Paperback / 9780807163702 / May 2016
Beautiful mutants, vagabond scuba divers, lovers with disordered gorilla hearts: These poetry comics place the lyric and the grotesque, the elegant and the despondent, side by side in one emotionally intense panel after another. At the vanguard of a movement that embraces our increasingly visual culture and believes poetry has an essential place therein, Bianca Stone redefines how we think about poetry, what we expect from comics, and how we interpret our own lives. 
 
Although reminiscent of illuminations by William Blake, Thomas Phillips’s A Humument, and more recent visual-poetic hybrids by Mary Ruefle and Matthea Harvey, Stone’s comics feature a mixture of dreamy expression and absurdist wit that is entirely her own. Her watercolor panels are filled with anthropomorphic horses and baffled ballerinas that guide the reader through the poet’s graphic dreamscape: “I was moving like a monsoon through a forest.
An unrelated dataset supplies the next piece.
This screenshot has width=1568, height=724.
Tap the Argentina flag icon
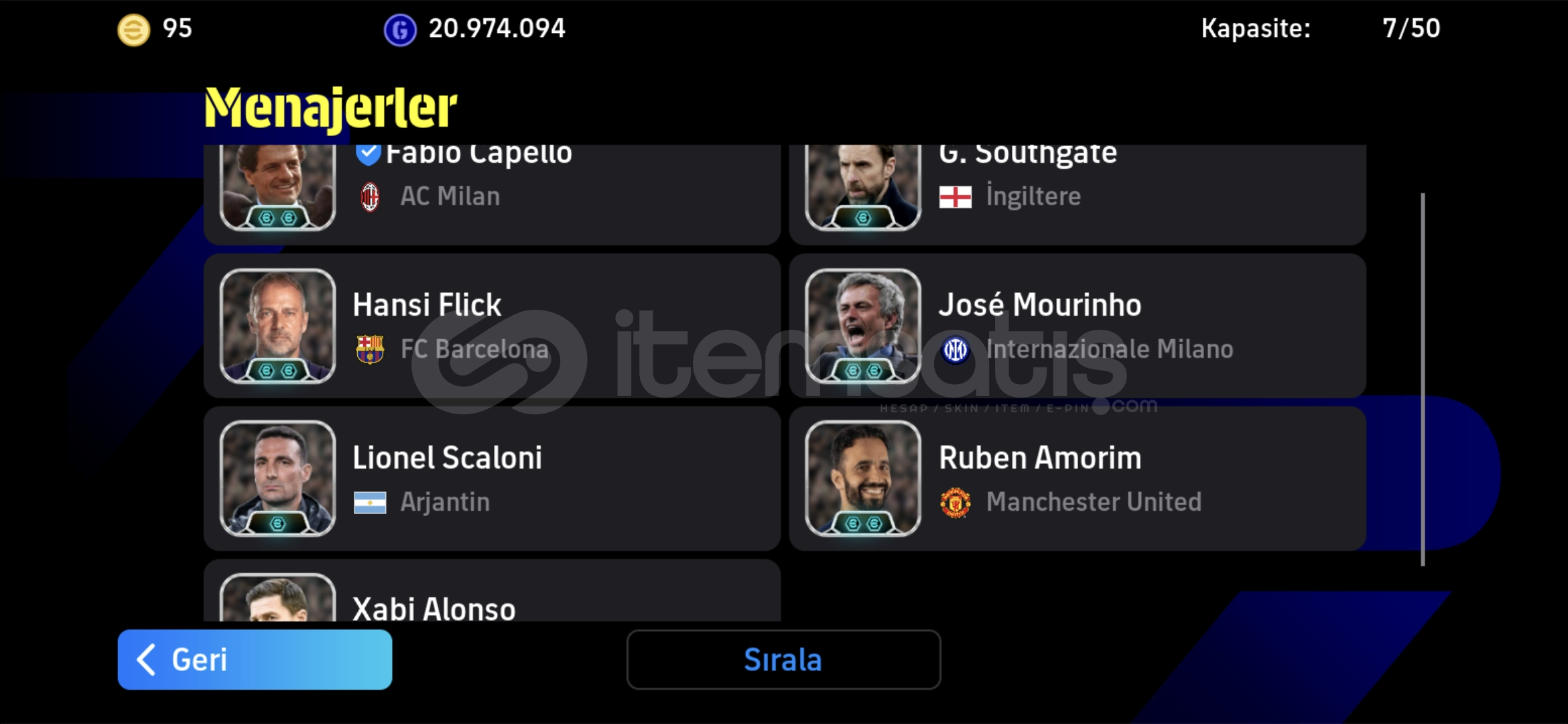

I was thinking about where I saw myself in two thousand years . . . And where I saw myself was a tiny subspace ripple sliding through the corridors with a plastic horse in my hand.” This book, its own small universe, erases genre distinctions between the visual and the literary, and offers readers a poetic vision of artistic possibilities.

Bianca Stone’s books include the poetry collection Someone Else’s Wedding Vows and Antigonick, a collaboration with Anne Carson. She pens an ongoing poetry comic-book series from Factory Hollow Press and is the co-founder and editor of Monk Books. Stone also runs the Ruth Stone Foundation in Vermont and Brooklyn.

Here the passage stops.